Entre a cena acima e a primeira vez em que um ser humano observou o poder de regeneração de tecidos exercido pelaAloe vera, passou-se um tempo imemorial. Chineses usavam babosa como remédio há 6 mil anos. Gregos do século 4 a.C. viajavam cinco mil quilômetros por terras, rios e mares até Socotorá, ilha vulcânica no mar da Arábia. Iam buscar o melhor dos aloés – o mesmo socotorino que Alexandre, o Grande, da Macedônia, mandava trazer para tratar ferimentos de seus soldados. E, há dois mil anos, o médico grego Dioscórides já relacionava usos externos e internos da planta.
A Bíblia menciona a babosa, que no texto sagrado contracena com ouro, pedras preciosas e especiarias. Ela está em episódios eróticos dos Provérbios e do Cântico dos Cânticos, no qual o rei Salomão, um milênio antes de Cristo, canta que no jardim de sua amada há “mirra e aloés”.
Cleópatra, rainha do Egito, das mais sedutoras mulheres da história, era especialmente admirada pela formosura da pele. E o que fazia parte de seu arsenal de beleza? Babosa.
Melhor é a de nome árabe-latino
Originária de regiões desérticas, esta liliácea se propaga sob condições inóspitas – aliás, pouco liga para água e solo adubado. Apresenta-se feito um cacto suculento de folhas longas, carnosas, com espinhos nas bordas, do verde- claro ao verde-escuro. Espécies produzem um talo com flores amarelas ou vermelhas na ponta.
Há duzentas variedades no mundo. A mais recomendada para usos humanos é a Aloe vera. O nome científico combina o árabe alloeh – substância amarga e brilhante – com o latim vera – verdadeira.
Duas passagens do Livro Sagrado
No Cântico dos Cânticos 4, 12-14, Salomão verseja: Minha noiva, meu amor, você é / como um jardim cercado e fechado; / é uma fonte particular. / Nesse jardim as plantas crescem bem. / Nele existe nardo e açafrão, canela e jasmim azul / e todas as espécies de incenso. / Há também mirra e aloés / e outras plantas perfumosas.
Nos Provérbios 7, 10-13 e 16-17, uma mulher “cheia de malícia” abraça e beija um rapaz e o convida: Já forrei a minha cama com lençóis de linho colorido do Egito.
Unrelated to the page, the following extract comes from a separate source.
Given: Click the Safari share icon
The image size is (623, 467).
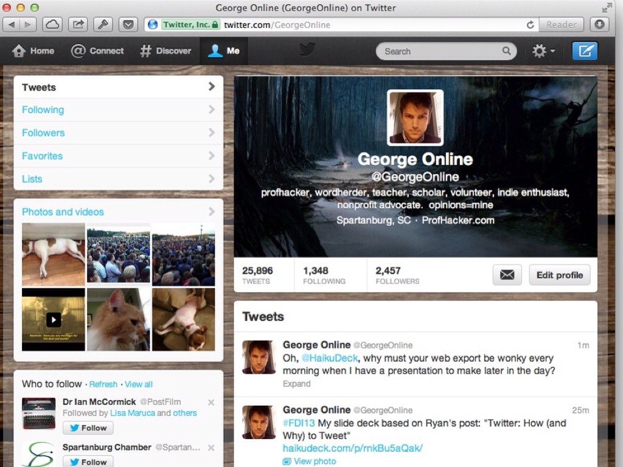Looking at the screenshot, I should tap(78, 25).
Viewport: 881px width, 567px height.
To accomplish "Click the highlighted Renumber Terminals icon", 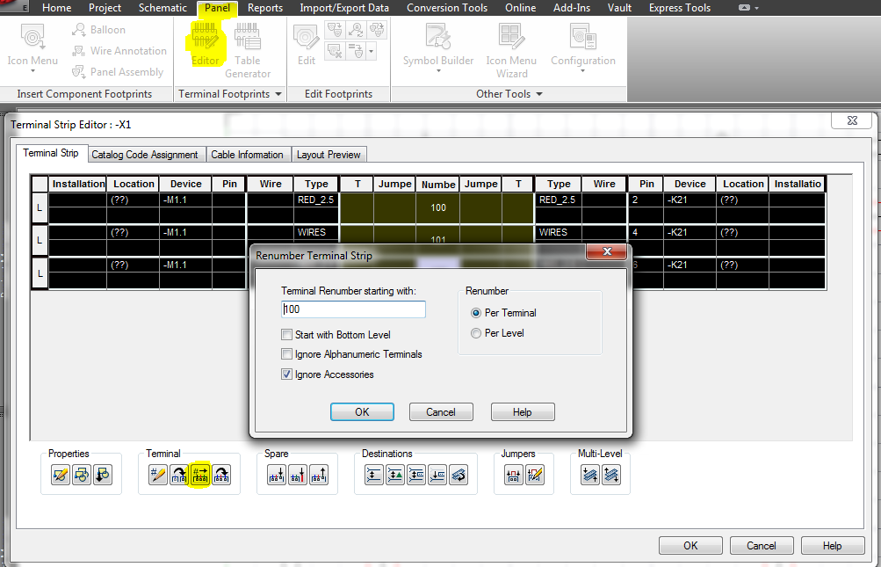I will point(199,474).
Eu a perfumei com mirra, aloé e flor de canela.
Lá estava ela no Santo Sudário
Sabemos que, tirando a vitamina D, ela contém todas as outras, e proteínas, magnésio, cálcio, zinco, carboidratos. No Brasil, falta pesquisa sobre suas possibilidades. Nossas leis não a permitem para uso interno, só para tratamento externo e na indústria cosmética.
Antibacteriana (em grande concentração), analgésica, anti-inflamatória, coagulante, cicatrizante, reidratante e regeneradora de tecidos. Também podemos usar seu gel, que trata ferimentos e queimaduras, em erupções cutâneas, acnes, picadas de inseto. Limpa e fortalece o cabelo, combate a caspa.
Como cosmético, hidrata e suaviza a pele ressecada e flácida. Previne rugas. Por penetrar até a terceira camada da pele, repara tecidos de dentro para fora. Tudo isso bastando aplicar o gel da folha diretamente no local.
Uma das plantas de uso médico mais antigo que se conhece, com seu sumo judeus embebiam o lençol em que envolviam seus mortos para retardar a decomposição e encobrir o cheiro da morte. Assim fizeram com Jesus quando o tiraram da cruz.